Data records
--- START ---
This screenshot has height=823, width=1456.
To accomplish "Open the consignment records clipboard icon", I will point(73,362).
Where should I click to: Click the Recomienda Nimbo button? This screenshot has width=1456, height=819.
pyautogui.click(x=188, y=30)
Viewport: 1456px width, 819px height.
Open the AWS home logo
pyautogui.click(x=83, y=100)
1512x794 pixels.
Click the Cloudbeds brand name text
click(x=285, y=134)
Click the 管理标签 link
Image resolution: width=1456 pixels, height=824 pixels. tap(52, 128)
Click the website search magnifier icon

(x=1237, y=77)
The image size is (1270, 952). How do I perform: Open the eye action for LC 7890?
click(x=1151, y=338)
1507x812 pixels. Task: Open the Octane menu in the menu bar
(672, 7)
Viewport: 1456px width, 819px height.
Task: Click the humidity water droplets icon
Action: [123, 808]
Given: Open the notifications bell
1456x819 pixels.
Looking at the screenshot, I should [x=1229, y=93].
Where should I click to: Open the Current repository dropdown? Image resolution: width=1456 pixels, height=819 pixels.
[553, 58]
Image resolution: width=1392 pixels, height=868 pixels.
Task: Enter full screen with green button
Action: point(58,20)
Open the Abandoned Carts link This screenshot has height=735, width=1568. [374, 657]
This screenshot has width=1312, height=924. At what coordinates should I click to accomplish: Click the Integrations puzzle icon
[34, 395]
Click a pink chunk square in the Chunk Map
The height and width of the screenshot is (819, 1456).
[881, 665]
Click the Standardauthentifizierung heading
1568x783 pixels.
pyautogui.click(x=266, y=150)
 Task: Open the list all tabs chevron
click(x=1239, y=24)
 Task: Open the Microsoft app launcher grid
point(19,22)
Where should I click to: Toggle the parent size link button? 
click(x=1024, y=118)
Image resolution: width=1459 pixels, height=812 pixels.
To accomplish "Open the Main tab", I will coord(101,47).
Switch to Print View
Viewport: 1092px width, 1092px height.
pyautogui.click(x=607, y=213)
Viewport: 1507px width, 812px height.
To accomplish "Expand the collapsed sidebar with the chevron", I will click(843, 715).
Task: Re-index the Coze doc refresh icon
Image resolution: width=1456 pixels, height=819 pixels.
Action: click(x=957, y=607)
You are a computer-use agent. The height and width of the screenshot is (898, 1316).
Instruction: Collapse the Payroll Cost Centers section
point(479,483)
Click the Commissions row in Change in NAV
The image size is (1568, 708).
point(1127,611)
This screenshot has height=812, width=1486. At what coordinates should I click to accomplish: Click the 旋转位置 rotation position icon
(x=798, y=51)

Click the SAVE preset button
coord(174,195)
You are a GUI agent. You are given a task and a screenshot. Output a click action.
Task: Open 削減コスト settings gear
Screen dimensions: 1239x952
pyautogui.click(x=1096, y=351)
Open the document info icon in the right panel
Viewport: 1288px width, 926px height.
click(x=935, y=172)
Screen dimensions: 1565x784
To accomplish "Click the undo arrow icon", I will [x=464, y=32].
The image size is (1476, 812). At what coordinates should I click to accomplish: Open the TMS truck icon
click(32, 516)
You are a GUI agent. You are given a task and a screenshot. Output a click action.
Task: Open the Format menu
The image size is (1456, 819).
--- END ---
- _What this task involves_: Your reply should consist of the records, duplicated exactly.

- _Result below_:
This screenshot has height=823, width=1456.
To accomplish "Open the consignment records clipboard icon", I will point(73,362).
Where should I click to: Click the Recomienda Nimbo button? This screenshot has width=1456, height=819.
pyautogui.click(x=188, y=30)
Viewport: 1456px width, 819px height.
Open the AWS home logo
pyautogui.click(x=83, y=100)
1512x794 pixels.
Click the Cloudbeds brand name text
click(x=285, y=134)
Click the 管理标签 link
Image resolution: width=1456 pixels, height=824 pixels. tap(52, 128)
Click the website search magnifier icon

(x=1237, y=77)
The image size is (1270, 952). How do I perform: Open the eye action for LC 7890?
click(x=1151, y=338)
1507x812 pixels. Task: Open the Octane menu in the menu bar
(672, 7)
Viewport: 1456px width, 819px height.
Task: Click the humidity water droplets icon
Action: [123, 808]
Given: Open the notifications bell
1456x819 pixels.
Looking at the screenshot, I should [x=1229, y=93].
Where should I click to: Open the Current repository dropdown? Image resolution: width=1456 pixels, height=819 pixels.
[553, 58]
Image resolution: width=1392 pixels, height=868 pixels.
Task: Enter full screen with green button
Action: point(58,20)
Open the Abandoned Carts link This screenshot has height=735, width=1568. [374, 657]
This screenshot has width=1312, height=924. At what coordinates should I click to accomplish: Click the Integrations puzzle icon
[34, 395]
Click a pink chunk square in the Chunk Map
The height and width of the screenshot is (819, 1456).
[881, 665]
Click the Standardauthentifizierung heading
1568x783 pixels.
pyautogui.click(x=266, y=150)
 Task: Open the list all tabs chevron
click(x=1239, y=24)
 Task: Open the Microsoft app launcher grid
point(19,22)
Where should I click to: Toggle the parent size link button? 
click(x=1024, y=118)
Image resolution: width=1459 pixels, height=812 pixels.
To accomplish "Open the Main tab", I will coord(101,47).
Switch to Print View
Viewport: 1092px width, 1092px height.
pyautogui.click(x=607, y=213)
Viewport: 1507px width, 812px height.
To accomplish "Expand the collapsed sidebar with the chevron", I will click(843, 715).
Task: Re-index the Coze doc refresh icon
Image resolution: width=1456 pixels, height=819 pixels.
Action: click(x=957, y=607)
You are a computer-use agent. The height and width of the screenshot is (898, 1316).
Instruction: Collapse the Payroll Cost Centers section
point(479,483)
Click the Commissions row in Change in NAV
The image size is (1568, 708).
point(1127,611)
This screenshot has height=812, width=1486. At what coordinates should I click to accomplish: Click the 旋转位置 rotation position icon
(x=798, y=51)

Click the SAVE preset button
coord(174,195)
You are a GUI agent. You are given a task and a screenshot. Output a click action.
Task: Open 削減コスト settings gear
Screen dimensions: 1239x952
pyautogui.click(x=1096, y=351)
Open the document info icon in the right panel
Viewport: 1288px width, 926px height.
click(x=935, y=172)
Screen dimensions: 1565x784
To accomplish "Click the undo arrow icon", I will [x=464, y=32].
The image size is (1476, 812). At what coordinates should I click to accomplish: Open the TMS truck icon
click(32, 516)
You are a GUI agent. You are given a task and a screenshot. Output a click action.
Task: Open the Format menu
The image size is (1456, 819).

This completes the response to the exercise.